Birçok şeyden uzaklaştırıyor gibi. Sıcak havadan uzak, soğuğu iyice hissettiren, içe dönük, kendini yaşayan, yorgun, diğer on bir aydan farklı güz mevsiminin son ayı. Kasım ayı. Yazdan, sıcaktan, denizden, yayladan, gezintilerden uzaklaştırıyor; sıcağı unutturuyor yavaş yavaş. Soğuğu karşılama, sıcağı terk etme ayı da diyebiliriz kısaca. Ama yeni başlangıçlara da kapı aralıyordur muhtemelen. Aşka, yeni umutlara, yeni arayışlara…
Bir şeyleri de hatırlatıyor keza. Bitmek üzere olan bir yılı; doğum günü ve ölümü…
Ayın on beşi. Sabah sabah tuhaf sessiz bir telâşe vardı üzerimde. Karman çorman, karamsarlık üzerimdeydi uyandığımda. Kalıcı değil, geçici gelgitler vardı yüreğimde. Döne döne gidip gelen gelgitler…
Her gün izlediğim manzaramı da hüzün kaplamış meğer. Tıpkı yüreğimden atamadığın o hüzün gibi, sisle kaplandığı gibi, bulanık renkte yağan yağmur gibi. Nedense garip bir hüzün vardı bu kasım ayında da. Sabahın erken saatlerinde güne merhaba dememizi engelleyen bir hava vardı dışarıda. O güzelim her gün seyrettiğim şehrimi göremiyordum artık. Sırra kadem basar gibi sis yatmıştı yeryüzüne; mat beyaz perde girdi aramıza. Güçsüz, kimsesiz gibi… Karadeniz dahi görünürde değil.
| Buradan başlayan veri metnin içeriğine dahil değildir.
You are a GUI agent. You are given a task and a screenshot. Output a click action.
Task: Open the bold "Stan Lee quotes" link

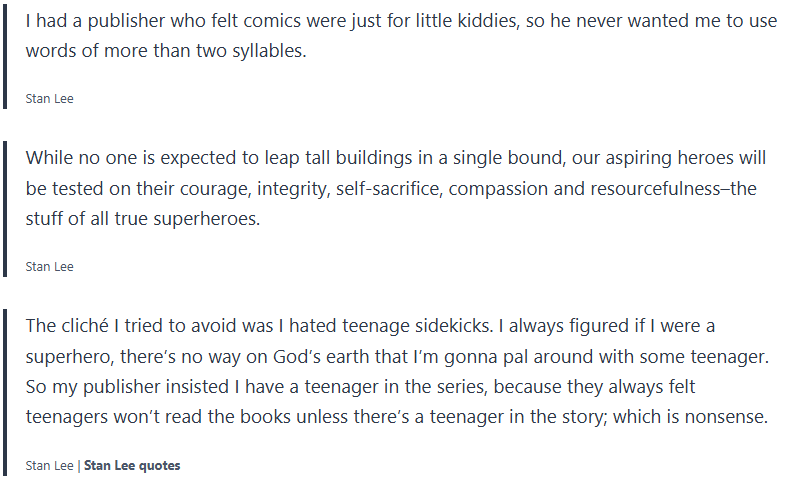click(132, 465)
Yokmuş gibi. Aklını kaybetmiş gibi; o muazzam görüntü kaybolup gitti biz uyurken. Başka bir evrendeymişsin gibi hisse kapıldığın anı yaşıyor insan. Gördüğüm sadece balkonun metal ferforjesiydi o anda. Ne o mezarlık vardı karşımda ne de gördüğüm o on dört on beş mahalle, ne de her tonuna rastlayabileceğiniz o doğanın yeşilliği. Garip bir hiçlik… Mezarlıktaki çam ağaçları. Birbirine paralel yollar. Hepsi silindi kadrajın içinden sanki. Yok oldu günün ilerleyen zamanında da.
Soğuğun tam belirgin olarak hissedildiği bir aydı kasım ayı. Kaloriferlerin yanmaya, kalın kıyafetlerin giyilmeye başlandığı ay. Suçsuz Mitya’nın çöküşü gibiydi kasım ayı. Mutsuz, sahipsiz, harabe, soğuk, sis içinde ama sırlarıyla asil bir ay. Orada, burada, şurada görünen mahallelerin hiç biri görünmüyor olsa da. Tam bu sırada bir nefha geçti yüreğimden aklıma doğru. Hissettim sanki dışarıdaki o soğuğu oturduğum sandalyede.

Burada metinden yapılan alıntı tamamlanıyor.